Die Trainer gehen behutsam vor. Vielen Mädchen und Jungen ist anzusehen, dass sie noch nie auf einem Skateboard standen. Vor der Müsli-Pause geht es also erst darum, ein Gefühl für das Sportgerät zu bekommen. Die Kinder - ausgestattet mit Helm und Schonern - stehen im Kreis und tippen die Boards mit die Füssen an. Dann geht es darum, die am Boden liegenden Bretter nur mit den Beinen auf die Räder umzudrehen. Erst am Nachmittag werden die Kids sich im Befahren eines kleinen Rundwegs mit Hindernissen üben. Einige von ihnen schaffen das ohne fremde Hilfe, andere werden von den Trainern gehalten.

"Wir wollen ihnen ein Gefühl für ihren Körper und für das Brett vermitteln", sagt Kupfer. Ein Anstoß soll der Workshoptag sein, damit die Kinder sich vielleicht künftig häufiger bewegen, die Scheu vor Sport verlieren und stattdessen sehen, wie gut es ihnen tut, wenn sie nicht nur über dem Handy oder vor der Konsole sitzen. Mehr als 1000 Münchner Schüler haben in diesem Jahr am Gorilla-Tag teilgenommen. "Unsere Evaluationen zeigen, dass ein hoher Anteil der Kids dabeibleibt und auch nachher noch ab und zu skatet", sagt Kupfer. Und wenn es nur zehn seien, sei schon viel gewonnen.

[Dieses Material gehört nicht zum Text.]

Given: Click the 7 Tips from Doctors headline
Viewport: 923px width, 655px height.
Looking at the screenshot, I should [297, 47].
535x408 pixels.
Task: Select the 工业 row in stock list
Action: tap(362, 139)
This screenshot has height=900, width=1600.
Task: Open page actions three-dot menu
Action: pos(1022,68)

So viel Engagement ist auch bei der Stadt aufgefallen. Seit 2014 schon fördert sie die Actionsportarten, sei es, indem Sportstätten zur Verfügung gestellt werden oder indem einzelne Projekte Geld erhalten, damit sie sich etablieren können. Dem Referat für Bildung und Sport sei es ein großes Anliegen, die Vielfalt sportlicher Angebote zu erweitern, sagt Sprecherin Christina Warta. Seit 2015 fördert das Referat drei Pilotprojekte: Gorilla mit gut 70 000 Euro, Skateboard-Workshops an Schulen mit 22 000 Euro und das Skatepark-Mobil, das Werkzeuge zum Reparieren von Skateboards oder BMX-Rädern zur Verfügung stellt, mit 30 000 Euro. Die Summen stellen den Großteil der Kosten dar. "Nächstes Jahr wollen wir selbständiger sein und weniger auf öffentliche Zuschüsse angewiesen sein", sagt Kupfer. Das werde noch einmal eine große Herausforderung sein für den jungen Verein, eine Herausforderung, der sich Kupfer im Sinne der Kinder gerne stellt.